(DATA IN THIS EXERCISE)

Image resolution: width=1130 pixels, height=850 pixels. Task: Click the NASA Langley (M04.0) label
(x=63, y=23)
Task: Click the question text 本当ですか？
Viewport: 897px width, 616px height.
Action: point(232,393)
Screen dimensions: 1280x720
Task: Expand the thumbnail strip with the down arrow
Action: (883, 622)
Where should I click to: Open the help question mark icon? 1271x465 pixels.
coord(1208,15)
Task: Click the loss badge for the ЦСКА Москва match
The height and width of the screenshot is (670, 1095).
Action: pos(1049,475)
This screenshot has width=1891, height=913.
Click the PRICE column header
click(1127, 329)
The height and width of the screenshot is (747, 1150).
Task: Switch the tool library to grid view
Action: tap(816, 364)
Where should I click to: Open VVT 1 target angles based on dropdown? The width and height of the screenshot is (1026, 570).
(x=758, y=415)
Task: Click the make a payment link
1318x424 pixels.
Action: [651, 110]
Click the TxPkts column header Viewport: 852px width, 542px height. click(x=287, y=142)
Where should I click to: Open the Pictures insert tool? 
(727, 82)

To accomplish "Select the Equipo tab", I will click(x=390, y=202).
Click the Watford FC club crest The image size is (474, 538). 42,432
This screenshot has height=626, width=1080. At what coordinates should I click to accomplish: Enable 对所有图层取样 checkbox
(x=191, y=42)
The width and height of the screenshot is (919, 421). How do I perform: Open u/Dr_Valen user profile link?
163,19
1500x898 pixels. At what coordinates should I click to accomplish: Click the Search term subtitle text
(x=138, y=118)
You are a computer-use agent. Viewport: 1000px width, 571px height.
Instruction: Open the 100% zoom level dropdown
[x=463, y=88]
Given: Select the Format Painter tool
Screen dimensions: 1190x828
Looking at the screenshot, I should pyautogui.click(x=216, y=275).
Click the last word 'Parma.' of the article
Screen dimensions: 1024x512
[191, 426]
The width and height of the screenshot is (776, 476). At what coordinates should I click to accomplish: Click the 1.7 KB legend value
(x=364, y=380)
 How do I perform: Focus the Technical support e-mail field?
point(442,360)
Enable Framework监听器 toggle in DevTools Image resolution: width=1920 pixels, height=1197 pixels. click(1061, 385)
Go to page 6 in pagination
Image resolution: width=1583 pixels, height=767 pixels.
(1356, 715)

(End DATA IN THIS EXERCISE)

* WORK ITEM: What you give back must be the stretch above, starting at the line with "Task: Click the loss" and ending at the line with "Given: Select the Format Painter tool", copied exactly.

* YOUR SOLUTION:
Task: Click the loss badge for the ЦСКА Москва match
The height and width of the screenshot is (670, 1095).
Action: pos(1049,475)
This screenshot has width=1891, height=913.
Click the PRICE column header
click(1127, 329)
The height and width of the screenshot is (747, 1150).
Task: Switch the tool library to grid view
Action: tap(816, 364)
Where should I click to: Open VVT 1 target angles based on dropdown? The width and height of the screenshot is (1026, 570).
(x=758, y=415)
Task: Click the make a payment link
1318x424 pixels.
Action: [651, 110]
Click the TxPkts column header Viewport: 852px width, 542px height. click(x=287, y=142)
Where should I click to: Open the Pictures insert tool? 
(727, 82)

To accomplish "Select the Equipo tab", I will click(x=390, y=202).
Click the Watford FC club crest The image size is (474, 538). 42,432
This screenshot has height=626, width=1080. At what coordinates should I click to accomplish: Enable 对所有图层取样 checkbox
(x=191, y=42)
The width and height of the screenshot is (919, 421). How do I perform: Open u/Dr_Valen user profile link?
163,19
1500x898 pixels. At what coordinates should I click to accomplish: Click the Search term subtitle text
(x=138, y=118)
You are a computer-use agent. Viewport: 1000px width, 571px height.
Instruction: Open the 100% zoom level dropdown
[x=463, y=88]
Given: Select the Format Painter tool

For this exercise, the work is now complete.